To enable the static file approach, the whole application has to be built ahead of time during the building phase instead of relying on Server-Side Rendering (SSR). Although Sveltekit used for this project defaults to platform-specific SSR, it is possible to configure it to generate static assets and work as a Single Page Application (SPA) for pages that are not completely static. In this case, the resulting bundle of static files is deployed via Cloudflare Pages, but there are many equivalent services that can easily host static assets for free. For a proper CD implementation, the build is triggered on push to Repository, and every branch is deployed as branch.chipsandcode.pages.dev. The main branch is mapped to the primary domain name chipsandcode.com.

Optionally, it is possible to persist files to the cloudβ€”in this case, a simple custom-made Representational State Transfer (REST) API written as a serverless application running on Cloudflare Workers. The API is consciously kept separate from the client-side application, although it does re-use code where it makes sense, e.g., validation schemas.

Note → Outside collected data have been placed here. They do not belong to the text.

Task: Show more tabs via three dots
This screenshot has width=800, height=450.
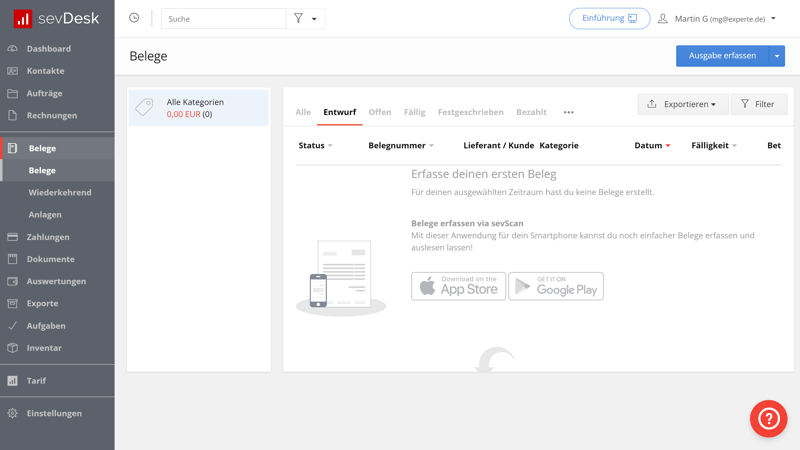Action: pos(568,112)
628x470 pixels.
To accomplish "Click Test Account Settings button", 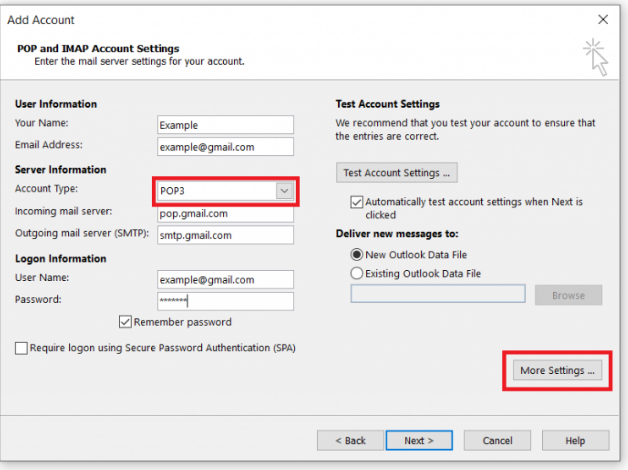I will pos(397,173).
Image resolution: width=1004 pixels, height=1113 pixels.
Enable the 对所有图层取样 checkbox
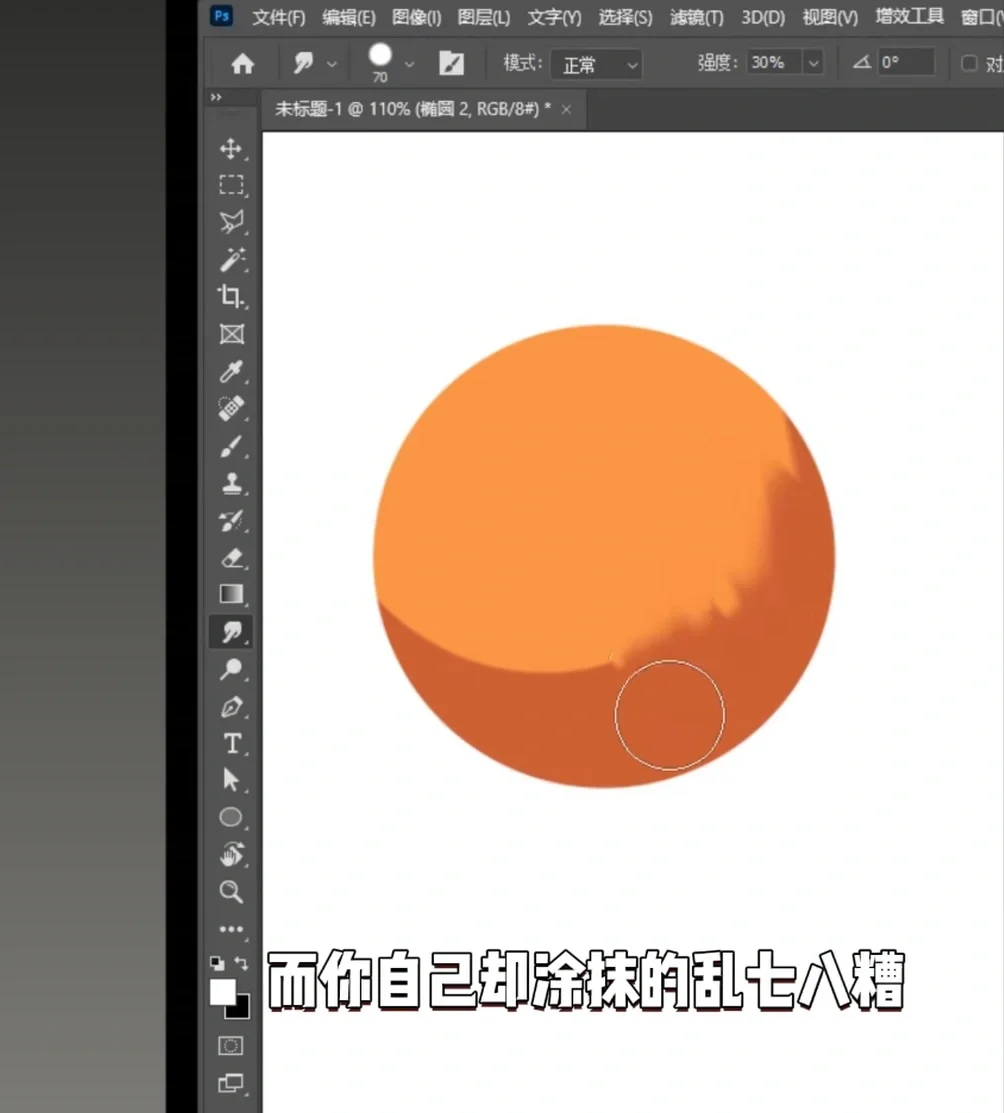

The same branch-level deployment applies to the server-side code. However, one limitation is the storage is not separated for each branch. Rather, there are only two key-value namespaces for production and development, with the latter used for branch previews as well. Even though the cloud functionality is optional, it was still kept to a minimum (it is only about 200 lines of code) so that it is easily replaceable. Additionally, local development does not depend on Cloudflare as it uses a simulated local environment with a SQLite database.

All in all, while Cloudflare deployment is mentioned in the supplied README, anybody who wants to contribute or adapt the project does not need to worry about it if they do not want to. The cloud functionality is opt-in even for developers and can be enabled by setting a single .env variable.